Mailing List Archives
Public Access
|
|
|
[Date Prev][Date Next][Thread Prev][Thread Next][Date Index][Thread Index]
RE: [Condor-users] Dagman and rescue files
- Date: Tue, 14 Sep 2004 16:15:12 +0100
- From: "Colin Gillespie" <C.Gillespie@xxxxxxxxxxxxxxx>
- Subject: RE: [Condor-users] Dagman and rescue files
Hi Peter,
My log line is:
log=/home1/ncsg3/basis/simulator/condor_script1.log
After the run the log file has this in it:
000 (833.000.000) 09/14 16:07:38 Job submitted from host: <X:32773>
DAG Node: condor_script1
...
001 (833.000.000) 09/14 16:08:01 Job executing on host: <X:32772>
...
005 (833.000.000) 09/14 16:08:03 Job terminated.

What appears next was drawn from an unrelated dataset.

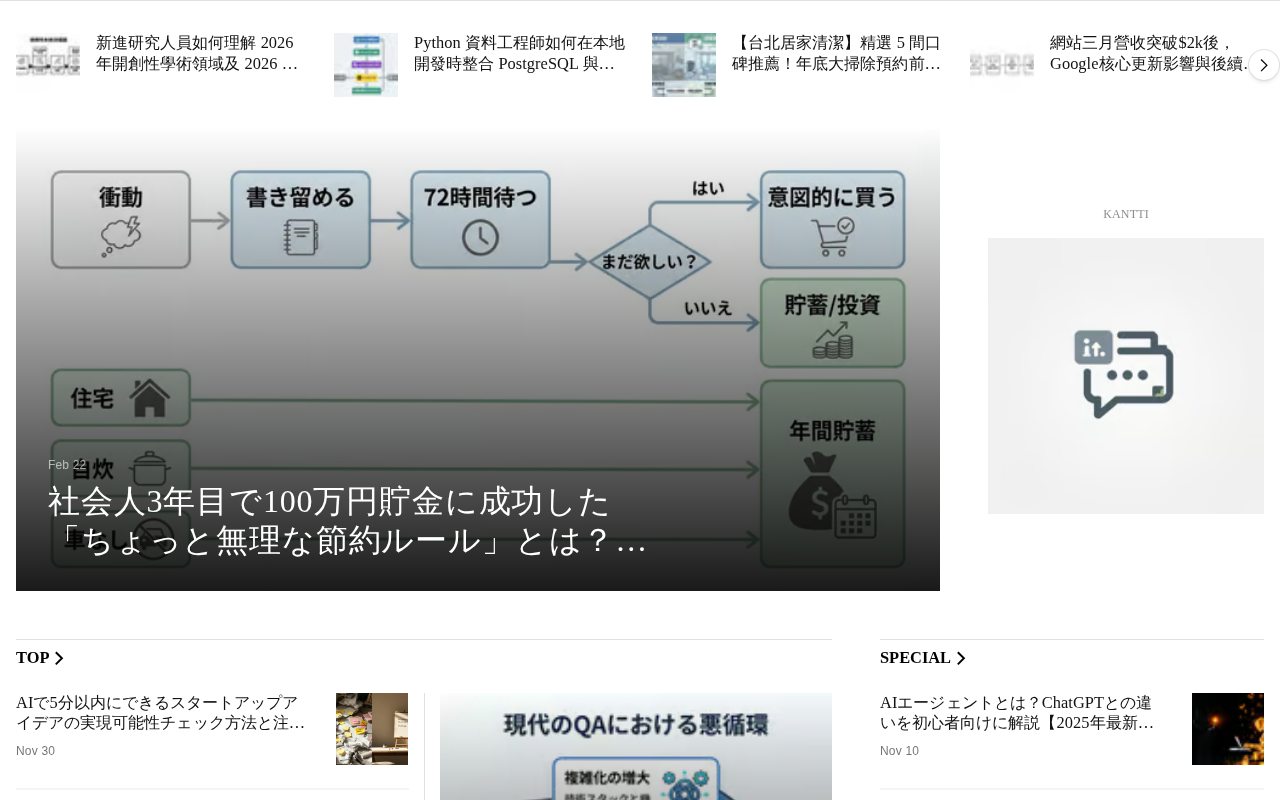This screenshot has width=1280, height=800.
Task: Open the 新進研究人員 2026 article link
Action: [x=198, y=53]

(1) Normal termination (return value 0)
Usr 0 00:00:00, Sys 0 00:00:00 - Run Remote Usage
Usr 0 00:00:00, Sys 0 00:00:00 - Run Local Usage
Usr 0 00:00:00, Sys 0 00:00:00 - Total Remote Usage
Usr 0 00:00:00, Sys 0 00:00:00 - Total Local Usage
0 - Run Bytes Sent By Job
0 - Run Bytes Received By Job
0 - Total Bytes Sent By Job
0 - Total Bytes Received By Job
...
Thanks
Colin
>>You wrote
DAGMan is dumping a rescue file in this case because it is unable to
make any forward progress in the DAG. The apparent reason it's unable
to make any forward progress is because it can't open the userlog (the
job event log) for your DAG node, because the filename of the userlog
is "" (i.e., an empty string).
This (admittedly cryptic) error is right in the log you included:
> 9/14 10:47:46 UserLog::initialize: open("") failed - errno 2
> (No such file or directory) 9/14 10:47:51 Of 1 nodes total:
What does the "log =" line in your job submit file look like?